The prediction curve may also be used for individual cancer risk estimation and inform health professionals when to commence very close monitoring of patients when a certain risk level is reached (Figure 1).
For OL/OLM patients, risk awareness may motivate them to regularly attend routine follow-up visits and allow them to make informed decisions when providing consent for biopsy when required.
Of note, the predicted risk curve may change with varying input data such as smoking and alcohol drinking status, parts of the mouth that are affected, treatment received, lesion recurrence, and the severity of epithelial dysplasia during treatment monitoring.

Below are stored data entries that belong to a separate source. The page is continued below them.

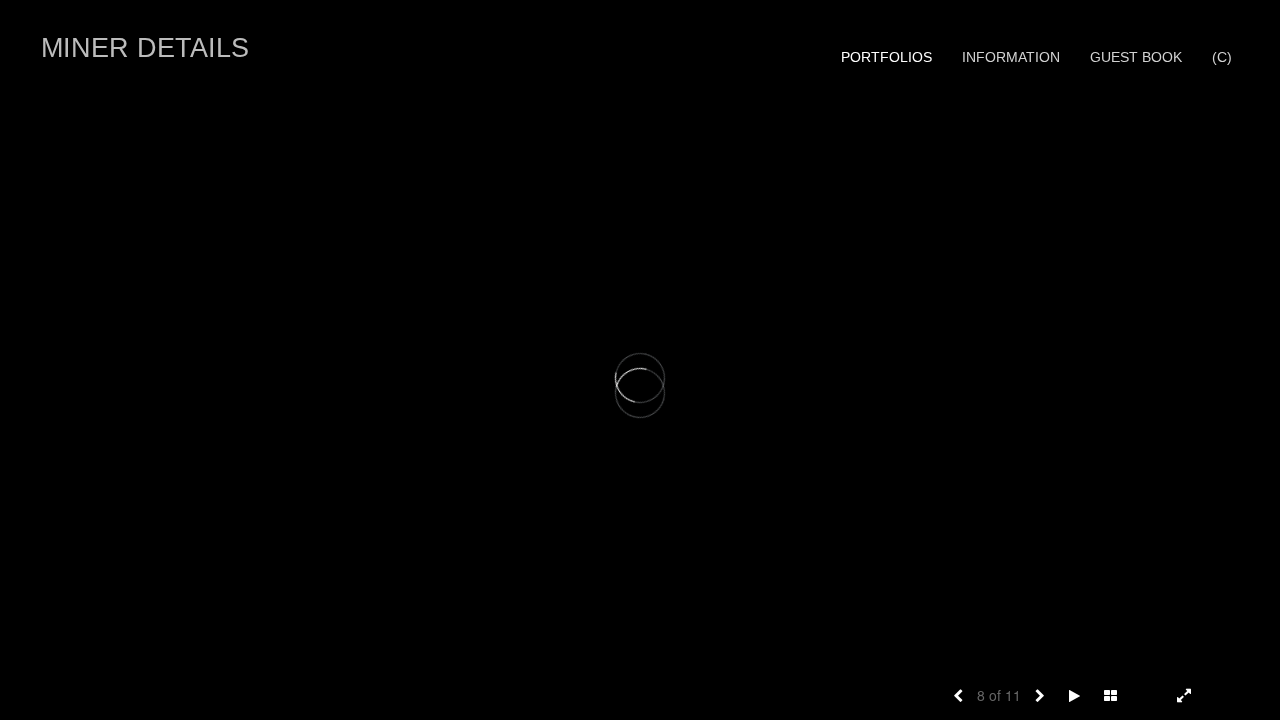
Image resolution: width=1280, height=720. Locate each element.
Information (1011, 57)
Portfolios (886, 57)
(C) (1222, 57)
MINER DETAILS (145, 48)
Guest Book (1136, 57)
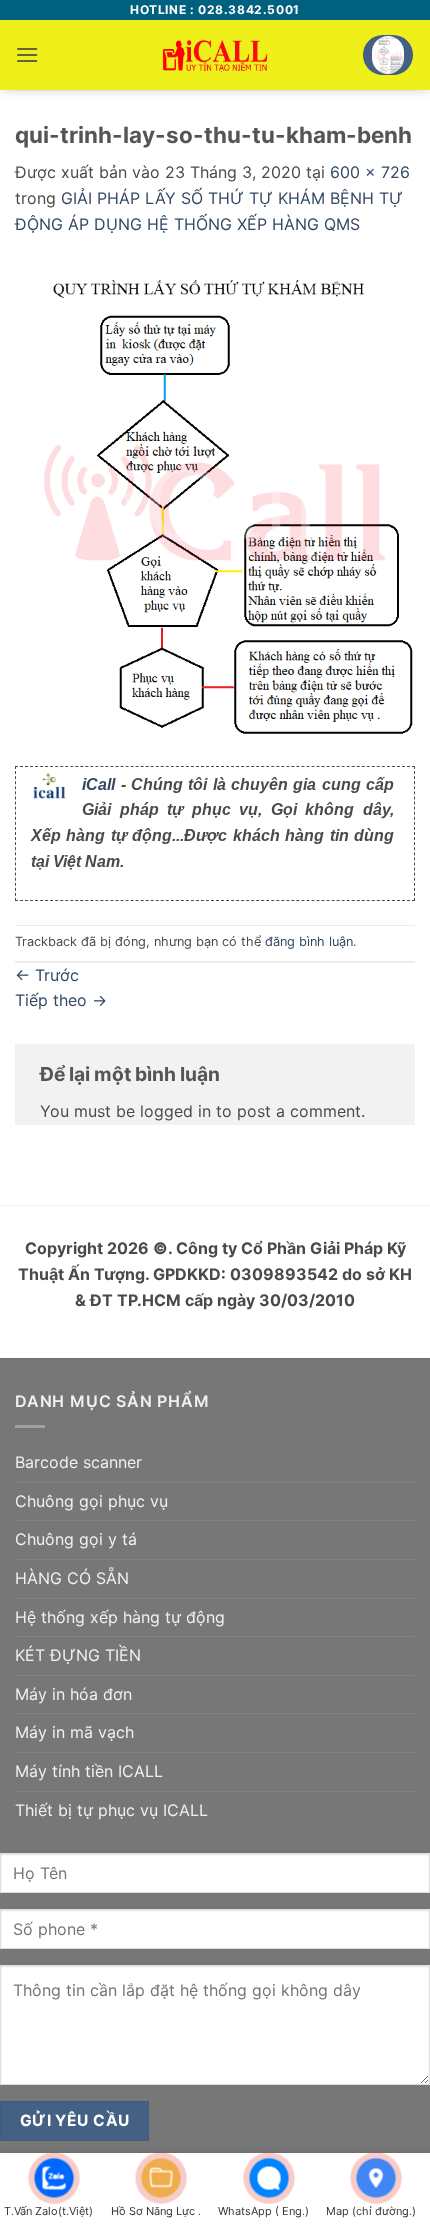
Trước (47, 975)
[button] (27, 54)
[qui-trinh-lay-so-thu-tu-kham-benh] (215, 501)
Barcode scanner (78, 1462)
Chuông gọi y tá (76, 1539)
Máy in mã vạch (74, 1732)
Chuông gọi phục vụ (91, 1501)
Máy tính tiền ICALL (89, 1771)
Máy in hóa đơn (73, 1694)
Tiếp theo (61, 1000)
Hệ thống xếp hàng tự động (120, 1617)
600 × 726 (370, 172)
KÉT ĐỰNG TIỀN (78, 1655)
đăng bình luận (309, 941)
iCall (98, 784)
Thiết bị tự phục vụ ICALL (111, 1810)
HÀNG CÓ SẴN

"While the web tool has been found promising based on our validation exercises, users should know that it is still primarily a research-based tool and requires further prospective optimization," said Richard Su, Clinical Associate Professor in Oral and Maxillofacial Surgery (OMFS), Faculty of Dentistry, HKU, who led the study. "Since cancer development involves many alterations at the molecular level that may occur before disease diagnosis, we will in the future optimize the web tool by including information on molecular biomarkers for cancer development in OL and OLM."
It is expected that the inclusion of the information in the web tool will improve the precision of the predicted risk estimates. The updated web tool will then be evaluated for its clinical efficacy and its impact in the care of OL and OLM in a clinical trial.